A day to remember. Emmanuel Macron spoke on Sunday with four elders of the Izieu house, where 44 Jewish children were rounded up by the Gestapo in April 1944, after commemorating the fighting on the Glières plateau, launching a long memorial cycle to mark the 80th anniversary of the Liberation.

At the end of the morning, the Head of State greeted the 105 “martyrs” of Glières, buried at the national necropolis of Morette, in Thônes (Haute-Savoie), these “heroes” who defended “9,000 hectares of France free in the hollow of the peaks".

In front of three sections of Alpine hunters and nearly 600 children, he invoked the motto of these resistance fighters. “Live free or die: such is our viaticum, yesterday, today and tomorrow, so that the Republic may live and France may live,” he said, a little later, during a bath in crowd, the connection with the Russian invasion in Ukraine: "The attackers must stop (...) they must be sure of our determination, so that we can live free or die." 

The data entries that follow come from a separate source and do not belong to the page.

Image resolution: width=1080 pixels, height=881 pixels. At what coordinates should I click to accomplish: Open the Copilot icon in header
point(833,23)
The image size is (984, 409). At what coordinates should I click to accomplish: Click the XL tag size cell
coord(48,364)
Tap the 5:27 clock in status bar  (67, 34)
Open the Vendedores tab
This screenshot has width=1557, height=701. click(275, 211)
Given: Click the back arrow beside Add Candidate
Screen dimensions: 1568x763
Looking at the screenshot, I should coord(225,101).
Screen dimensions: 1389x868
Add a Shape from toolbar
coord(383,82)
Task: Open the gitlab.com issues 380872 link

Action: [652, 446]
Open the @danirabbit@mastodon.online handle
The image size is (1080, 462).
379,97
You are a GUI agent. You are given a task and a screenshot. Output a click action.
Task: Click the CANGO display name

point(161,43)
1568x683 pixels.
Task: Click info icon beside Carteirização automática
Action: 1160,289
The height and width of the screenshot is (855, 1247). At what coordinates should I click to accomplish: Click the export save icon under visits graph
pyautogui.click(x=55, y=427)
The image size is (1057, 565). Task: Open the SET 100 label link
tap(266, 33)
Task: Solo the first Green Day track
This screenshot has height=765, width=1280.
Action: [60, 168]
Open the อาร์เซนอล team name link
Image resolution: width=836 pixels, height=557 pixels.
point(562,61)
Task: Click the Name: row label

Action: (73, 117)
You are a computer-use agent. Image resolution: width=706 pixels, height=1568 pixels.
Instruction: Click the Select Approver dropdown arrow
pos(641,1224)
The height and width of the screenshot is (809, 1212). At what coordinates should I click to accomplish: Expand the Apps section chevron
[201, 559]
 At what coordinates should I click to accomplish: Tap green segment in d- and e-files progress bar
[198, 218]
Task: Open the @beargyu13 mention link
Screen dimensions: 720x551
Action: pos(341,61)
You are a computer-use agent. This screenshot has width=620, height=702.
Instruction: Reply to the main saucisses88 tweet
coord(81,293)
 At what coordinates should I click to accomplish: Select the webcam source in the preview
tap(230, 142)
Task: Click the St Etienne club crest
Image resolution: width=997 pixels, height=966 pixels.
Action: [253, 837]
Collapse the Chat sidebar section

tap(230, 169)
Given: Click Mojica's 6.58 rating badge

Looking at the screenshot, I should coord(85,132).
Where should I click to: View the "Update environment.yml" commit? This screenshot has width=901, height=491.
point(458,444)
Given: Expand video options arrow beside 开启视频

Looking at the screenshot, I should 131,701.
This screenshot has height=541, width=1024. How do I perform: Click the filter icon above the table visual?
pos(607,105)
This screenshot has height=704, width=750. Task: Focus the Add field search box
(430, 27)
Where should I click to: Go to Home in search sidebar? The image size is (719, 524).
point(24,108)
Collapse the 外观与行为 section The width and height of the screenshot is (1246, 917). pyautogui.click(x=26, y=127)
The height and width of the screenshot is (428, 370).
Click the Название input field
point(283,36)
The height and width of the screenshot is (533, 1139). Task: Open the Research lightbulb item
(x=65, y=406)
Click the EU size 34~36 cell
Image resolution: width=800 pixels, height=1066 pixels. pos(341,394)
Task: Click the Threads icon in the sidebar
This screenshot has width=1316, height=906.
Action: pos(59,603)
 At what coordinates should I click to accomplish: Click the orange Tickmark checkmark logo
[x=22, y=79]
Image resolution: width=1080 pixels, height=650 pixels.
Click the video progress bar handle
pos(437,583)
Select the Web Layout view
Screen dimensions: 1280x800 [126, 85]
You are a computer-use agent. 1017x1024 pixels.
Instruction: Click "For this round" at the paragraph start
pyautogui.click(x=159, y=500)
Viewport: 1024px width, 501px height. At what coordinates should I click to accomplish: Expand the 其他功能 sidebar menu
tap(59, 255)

“French people imprisoned French people, French people murdered French people”

Emmanuel Macron paid tribute to the diversity of the 465 resistance fighters who gathered, from January to March 1944, on this plateau at an altitude of 1,400 meters to receive airdrops of weapons from the Allies, in the run-up to the Landing of Provence (August 1944). 

“Professors, peasants, notables, Jews as well as Catholics, communists, socialists or Gaullists, anarchists, French and foreign officers united in the same fight against Nazism,” he detailed, saluting the memory of Jean Isaac Tresca, last resistance fighter from Glières, died in 2022 at 104 years old.                 

At the end of March 1944, the German army and militia invaded the plateau. Two thirds of the resistance fighters were taken prisoner and 124 killed during the fighting or shot, nine disappeared, sixteen died in deportation.

“This is our French tragedy that there were not the French on one side and the Nazis on the other (...) French people imprisoned French people, French people murdered French people,” he said. recalled the head of state.

Emmanuel Macron had already made the trip to Glières in the company of ex-president Nicolas Sarkozy, on March 31, 2019, for the 75th anniversary of the fighting.

“We must not give in on our values ​​and educate”

In the afternoon, still accompanied by the President of the National Assembly Yaël Braun-Pivet and the Minister of the Armed Forces Sébastien Lecornu, he placed a white rose in front of the entrance to the house in Izieu (Ain). 

He then spoke with four elders of this shelter. "I didn't understand anything about this war that was beyond me. I was angry, I didn't eat anymore," Hélène Waysenson, 8 years old at the time, who had arrived from Luxembourg with two of her brothers, told him. 

Also read: Roundup of the children of Izieu: the miraculous Samuel Pintel cannot “let down” his comrades

“It takes a lot of resilience to come and talk to you,” noted Roger Wolman, who, in 1943, aged five, spent a few weeks in the house when his parents had been deported.

Between May 1943 and April 1944, the colony, founded by Sabine Zlatin, a Jewish resistance fighter of Polish origin, and her husband Miron Zlatin, who had fled the Russian Revolution, took in around a hundred children, sometimes for a few weeks.

On April 6, 1944, 44 Jewish children aged four to twelve were rounded up by the Lyon Gestapo on the orders of Klaus Barbie, with their seven educators, also Jewish. All were deported to the camps of Auschwitz-Birkenau (Poland) and Reval (Estonia). Only one educator survived.

Questioned during a new crowd bath by a young person on the rise of extremes, Emmanuel Macron noted that "nothing justifies returning to these deadly ideologies (..) We must not give in on our values ​​and educate". 

The beginning of a long memory cycle 

This long memorial cycle, which marks the beginning of the "Renaissance" of France with the victory over the Nazi occupier and the Vichy regime in 1944, will continue until the end of the year.

In particular, celebrations will be held for the 80th anniversary of the Normandy landings on June 6, a tribute to the former minister and resistance fighter Georges Mandel assassinated in 1944, the commemorations of the Provence landings and the Liberation of Paris in August, and finally that of Strasbourg in November.

Since 2017, Emmanuel Macron has been making national tributes and historical references, more than his predecessors, with the possible exception of General de Gaulle.

A way for him to invoke a Nation brought together in times of fractures, and to outline, implicitly, his own political project. 

After the “memorial wandering” around the First World War in 2018, the commemorations of the Liberation must constitute a highlight of its second five-year term, with the Paris Olympics.